Records for this task
==========

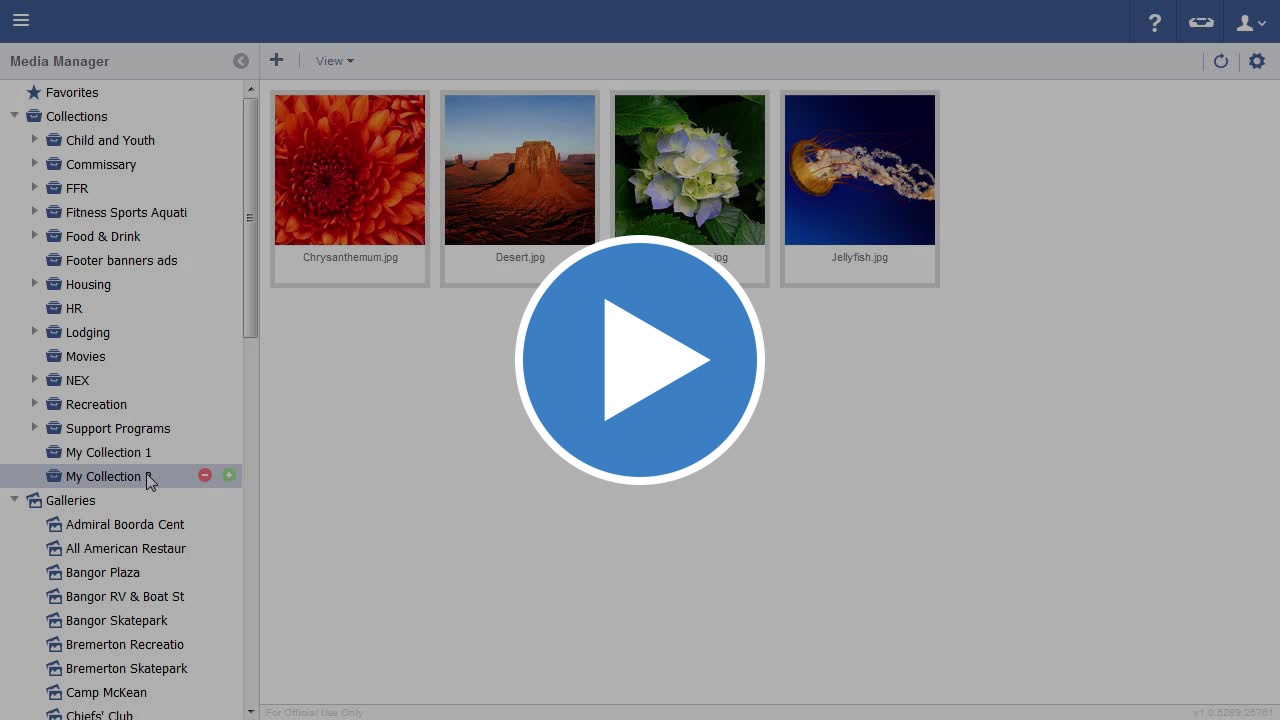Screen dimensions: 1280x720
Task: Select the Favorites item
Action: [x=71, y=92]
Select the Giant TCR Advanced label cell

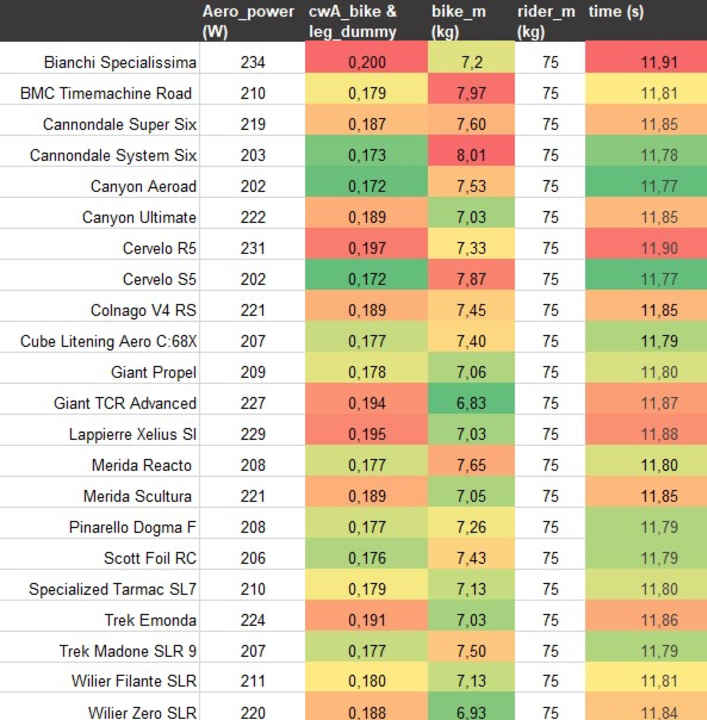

==========

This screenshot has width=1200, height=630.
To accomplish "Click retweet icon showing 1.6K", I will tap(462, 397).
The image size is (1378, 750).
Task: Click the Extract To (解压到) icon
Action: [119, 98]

==========

Turn the records from the line with "This screenshot has width=1200, height=630." to the line with "Action: [119, 98]" into a Markdown table with the columns Row and Line. Put a running number in Row and the text of each line in Line, and leave out any blank lines.

| Row | Line |
|---|---|
| 1 | This screenshot has width=1200, height=630. |
| 2 | To accomplish "Click retweet icon showing 1.6K", I will tap(462, 397). |
| 3 | The image size is (1378, 750). |
| 4 | Task: Click the Extract To (解压到) icon |
| 5 | Action: [119, 98] |